- [Required actions]:
#1 According to the text on the Doctor Who episode "Rose," which department store was used as Henrik's?
#2 Carry on the text on the Doctor Who episode "Rose" from its final sentence.

Clive's "Who is Doctor Who?" fictional website actually exists and is maintained and updated by the BBC as if the events of the series were real. The site as published in the "real world" looks slightly different from that as seen in the episode, with a different coloured background and picture. On the published site, the caption beneath the Krakatoa drawing reads "DATELINE: 1880, Sumatra", contradicting the date of the actual eruption, Clive's dialogue in the episode and the date on the drawing itself.[8] A subsequent note on the site stated that Clive was killed in the shop dummy massacre. Although his death was not actually seen on screen, it was very strongly implied.

Rose searches for information about the Doctor at a search engine called search-wise.net. While the site actually exists, it was created specifically for use in television programmes and films.

The BBC-produced website for the United Nations Intelligence Taskforce indicates that the events of this story occur contemporaneously with its original broadcast, on 26 March 2005. However, a poster seen in "Aliens of London" indicates that Rose has been missing since 6 March.[9][10]

Production

A bespectacled man in a black jacket, waistcoat, and tie, pink shirt, and jeans, sitting with his back to a marble-effect wall.
Russell T Davies tried to revive the show since the late-90s and wrote the stories for eight of the 13 episode in the first series.

"Rose" was an in-house production by BBC Wales for BBC One, and produced in Cardiff, Wales over July and August 2004. Beginning with this episode, Doctor Who would be produced in widescreen for the first time, and returned to a 45-minute format for the first time since 1985. Officially, the BBC considers this episode to be "Series 1, Episode 1" as the corporation restarted the numbering of the programme from scratch. Some fans, however, consider this episode to be "Season 27, Episode 1" to reflect the prior history of the programme. The episode was storyboarded by artist Anthony Williams.[11]

Although this episode is set in London, Queens Arcade, where we see the Autons come to life, is actually in Cardiff.[12] Most of the Cardiff locations for this episode are a short walk from each other. Henrik's is actually the department store Howells,[13] the pizza restaurant is La Fosse, next to St David's Hall and the street where Rose joins the Doctor is St David's Market.

Entries on finding words and elements:
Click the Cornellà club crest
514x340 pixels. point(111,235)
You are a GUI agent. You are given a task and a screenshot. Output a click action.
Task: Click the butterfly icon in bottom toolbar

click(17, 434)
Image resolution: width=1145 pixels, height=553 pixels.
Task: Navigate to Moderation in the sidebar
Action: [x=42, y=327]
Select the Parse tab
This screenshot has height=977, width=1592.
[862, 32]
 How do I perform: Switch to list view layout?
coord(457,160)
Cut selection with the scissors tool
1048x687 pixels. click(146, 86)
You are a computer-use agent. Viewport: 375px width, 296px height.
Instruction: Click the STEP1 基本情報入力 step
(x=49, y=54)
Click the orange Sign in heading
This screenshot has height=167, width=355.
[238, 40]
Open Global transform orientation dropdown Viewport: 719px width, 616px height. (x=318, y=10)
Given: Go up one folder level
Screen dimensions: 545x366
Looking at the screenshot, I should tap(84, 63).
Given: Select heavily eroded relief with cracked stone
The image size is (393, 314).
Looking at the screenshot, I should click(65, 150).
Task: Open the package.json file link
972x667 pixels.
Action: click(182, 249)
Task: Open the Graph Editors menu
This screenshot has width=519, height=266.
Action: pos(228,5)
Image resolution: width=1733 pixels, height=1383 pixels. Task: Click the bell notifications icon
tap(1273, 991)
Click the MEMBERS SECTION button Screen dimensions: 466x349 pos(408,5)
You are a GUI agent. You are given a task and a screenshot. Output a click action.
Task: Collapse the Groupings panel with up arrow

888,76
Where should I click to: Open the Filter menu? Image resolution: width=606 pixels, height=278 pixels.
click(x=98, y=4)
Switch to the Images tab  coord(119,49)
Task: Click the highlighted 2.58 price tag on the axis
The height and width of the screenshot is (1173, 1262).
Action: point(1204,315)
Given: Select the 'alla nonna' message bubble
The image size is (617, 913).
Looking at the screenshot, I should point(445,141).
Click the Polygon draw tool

- [Responses in order]:
#1 Howells

#2
As the Nestene Consciousness unveils the TARDIS toward the end of the episode, and the Doctor confirms it as his ship, the animation of the Consciousness's "lips" combined with the sounds it makes have led some fans to believe that it is saying the words "Bad Wolf", a phrase that recurs throughout the rest of the 2005 series. However, this episode is not listed among the references on the BBC Bad Wolf website,[14] nor does the phrase occur in the shooting script. In addition, Russell T Davies notes in the DVD commentary that the Consciousness is given the line "Time Lord" purely for reasons of pacing and timing; he makes no mention of any other lines. See Story Arcs in Doctor Who.

For the first time, the names of two of the actors (Eccleston and Piper) preceded the series name in the opening titles. Also, for the first time in the regular series since the last episode of the Second Doctor story The Moonbase, the current Doctor's face was not used in the titles. Paul McGann's name (although not his face) did appear in the opening credits of the 1996 Doctor Who television movie, but only after the series title.

This is the only Ninth Doctor episode not to have a precredits sequence; the next episode which did not have such a sequence was the Tenth Doctor episode "Smith and Jones" (another season opener that introduced a companion).

Music

Murray Gold produced a new arrangement of the Doctor Who theme based on a previous arrangement from 1963.

Murray Gold's new arrangement of the theme contains sounds and elements from the Delia Derbyshire arrangement of the theme introduced in 1963 and replaced in 1980 with an arrangement by Peter Howell, who had worked extensively on the series previously. The Derbyshire theme was last heard on television in 1983, over the end credits of the 20th anniversary special The Five Doctors.[15] An early version of Gold's arrangement, which lacks the Derbyshire sound effects, can be heard on the official BBC trailer for the series.

The music played at the very beginning of the episode, while Rose's sped-up day was shown, is a running theme throughout the series, appearing also while the Doctor and Rose cross Westminster Bridge and in chords when the Doctor opens the trapdoor in this episode. It also appears at the start of "The Long Game,"[16] in "Previously" in "The Doctor Dances,"[17] several times during "Boom Town,"[18] and twice in "The Parting of the Ways."[19] In an interview in Doctor Who Magazine #363, composer Murray Gold said that it was influenced by "a tune by the Pixies called Cecilia Ann." A sidebar in that interview referred to it as the "Rose goes to work" music.

The music heard after the Doctor's speech about the "turn of the earth", as he walks towards the TARDIS, has a distinctive and eerie female vocal. On the DVD commentary of this episode, Russell T Davies and Phil Collinson jokingly call this voice "President Flavia", a reference to a Time Lady character from The Five Doctors.[15] Davies says that this voice is heard "whenever it gets too Time Lord-y". It was also heard during the course of Series 1 in "The End of the World",[7] "Boom Town,"[18] "Bad Wolf"[20] and "The Parting of the Ways."[19]

Much of the music heard in this episode was released in December 2006 as part of the soundtrack produced by Silva Screen. The vocal parts were sung by Melanie Pappenheim. The music named "Doomsday" in the soundtrack first plays here when Rose Tyler enters the TARDIS for the first time.

Cast notes

Christopher Eccleston is credited as "Doctor Who" in the end credits, the first time the character had been listed with that name since the end of Season 18.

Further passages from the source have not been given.